In het tweede lid is bepaald voor welke concrete activiteiten subsidie wordt verstrekt. Het betreft voorzieningen waarmee voor creatieve starters een gunstig klimaat kan worden geschapen en waarmee individuele creatieve starters kunnen worden ondersteund. De subsidie voor deze activiteiten komt derhalve uiteindelijk ten goede aan de creatieve starters zelf. Het kennisexploitatieverband dient ervoor zorg te dragen dat de voorzieningen ook daadwerkelijk aan de doelgroep ten goede komen. In de praktijk zullen creatieve starters niet meer dan een beperkt aantal jaren van de voorzieningen gebruik (kunnen) maken, namelijk de periode van voorbereiding van de oprichting van de onderneming en de periode van vijf jaren van inschrijving bij de Kamer van Koophandel en Fabrieken. De financiële faciliteit wordt aangeboden in de vorm van een persoonlijke lening of achtergestelde betaling. Deze wordt derhalve niet aan een onderneming verstrekt, maar aan de persoon die een onderneming wil gaan oprichten.

Artikel 3

Ingevolge het eerste lid van artikel 3 wordt de Regeling SKE goeddeels van overeenkomstige toepassing verklaard. Uitzonderingen vormen de bepalingen inzake de afbakening van de subsidiabele activiteiten en de subsidiabele kosten en het subsidieplafond.

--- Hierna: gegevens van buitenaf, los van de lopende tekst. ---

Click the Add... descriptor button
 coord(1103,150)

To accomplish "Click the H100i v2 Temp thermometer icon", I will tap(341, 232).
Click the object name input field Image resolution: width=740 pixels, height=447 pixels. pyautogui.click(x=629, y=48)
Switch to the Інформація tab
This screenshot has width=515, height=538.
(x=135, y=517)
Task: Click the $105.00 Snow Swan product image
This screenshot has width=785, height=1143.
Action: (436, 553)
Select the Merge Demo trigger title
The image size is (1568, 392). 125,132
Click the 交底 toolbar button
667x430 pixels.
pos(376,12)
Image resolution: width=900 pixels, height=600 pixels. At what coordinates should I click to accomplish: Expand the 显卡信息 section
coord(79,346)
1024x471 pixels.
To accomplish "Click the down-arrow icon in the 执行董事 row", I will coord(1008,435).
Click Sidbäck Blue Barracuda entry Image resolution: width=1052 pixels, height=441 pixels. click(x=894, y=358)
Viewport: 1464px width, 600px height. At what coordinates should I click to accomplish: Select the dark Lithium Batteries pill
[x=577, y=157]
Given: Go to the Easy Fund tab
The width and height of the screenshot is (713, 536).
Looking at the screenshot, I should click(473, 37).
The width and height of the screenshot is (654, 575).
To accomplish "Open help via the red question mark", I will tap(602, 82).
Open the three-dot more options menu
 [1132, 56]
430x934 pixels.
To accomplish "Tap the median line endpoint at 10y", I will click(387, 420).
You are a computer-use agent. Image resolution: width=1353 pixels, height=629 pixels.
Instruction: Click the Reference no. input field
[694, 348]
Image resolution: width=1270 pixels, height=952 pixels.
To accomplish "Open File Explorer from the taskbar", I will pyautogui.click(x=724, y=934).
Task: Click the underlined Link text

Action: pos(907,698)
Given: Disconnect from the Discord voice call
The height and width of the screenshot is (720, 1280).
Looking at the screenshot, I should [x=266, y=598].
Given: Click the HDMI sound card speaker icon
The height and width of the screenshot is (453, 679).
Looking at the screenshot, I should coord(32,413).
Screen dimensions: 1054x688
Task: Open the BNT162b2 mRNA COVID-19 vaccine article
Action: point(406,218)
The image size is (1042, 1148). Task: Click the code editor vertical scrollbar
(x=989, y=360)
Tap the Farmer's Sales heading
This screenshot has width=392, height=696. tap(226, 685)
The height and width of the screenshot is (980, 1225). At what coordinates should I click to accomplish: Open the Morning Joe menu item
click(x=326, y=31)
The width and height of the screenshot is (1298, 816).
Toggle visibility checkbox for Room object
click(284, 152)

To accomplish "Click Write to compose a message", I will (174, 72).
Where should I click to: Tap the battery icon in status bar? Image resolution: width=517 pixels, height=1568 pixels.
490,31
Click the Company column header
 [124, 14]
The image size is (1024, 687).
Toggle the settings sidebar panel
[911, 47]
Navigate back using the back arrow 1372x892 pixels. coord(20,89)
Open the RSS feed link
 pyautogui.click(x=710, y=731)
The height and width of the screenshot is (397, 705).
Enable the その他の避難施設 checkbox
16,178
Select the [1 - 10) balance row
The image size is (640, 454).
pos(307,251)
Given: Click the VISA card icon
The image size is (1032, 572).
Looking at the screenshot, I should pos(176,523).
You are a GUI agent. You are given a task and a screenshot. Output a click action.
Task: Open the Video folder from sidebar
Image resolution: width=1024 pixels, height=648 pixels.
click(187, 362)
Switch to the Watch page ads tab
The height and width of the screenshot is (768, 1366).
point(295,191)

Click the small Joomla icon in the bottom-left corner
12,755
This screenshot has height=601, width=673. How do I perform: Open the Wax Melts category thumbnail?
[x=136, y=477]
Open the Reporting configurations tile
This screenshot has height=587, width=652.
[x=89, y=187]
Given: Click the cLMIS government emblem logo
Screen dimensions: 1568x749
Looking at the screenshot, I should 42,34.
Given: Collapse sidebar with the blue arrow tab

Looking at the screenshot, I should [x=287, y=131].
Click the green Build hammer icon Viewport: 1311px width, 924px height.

In het tweede, derde en vierde lid van artikel 3 zijn subsidiemaxima per project bepaald die overeenkomen met de voor de Regeling SKE geldende maxima.

Artikel 4

Deze bepaling beschrijft de subsidiabele kosten. In vergelijking met de Regeling SKE zijn meer kosten van andere betrokkenen dan de kennisinstelling subsidiabel, in het bijzonder kosten van MKB-ondernemingen. Dit houdt ermee verband dat de kennisinstelling in het kennisexploitatieverband voor creatieve starters een minder centrale rol speelt dan in dat voor technostarters.

Artikel 5

Deze bepaling voorziet in een taakuitbreiding van de Adviescommissie kennisexploitatie met de advisering over projecten betreffende creatieve starters.

Artikel 6

Deze bevat een afwijzingsgrond in aanvulling op de in de SKE-regeling vermelde afwijzingsgronden.

Artikel 7

Het beschikbare budget zal, gelet op de overeenkomstige toepasselijkheid van artikel 10, derde lid, van de SKE-regeling worden verdeeld overeenkomstig het principe ‘wie het eerst komt, het eerst maalt.’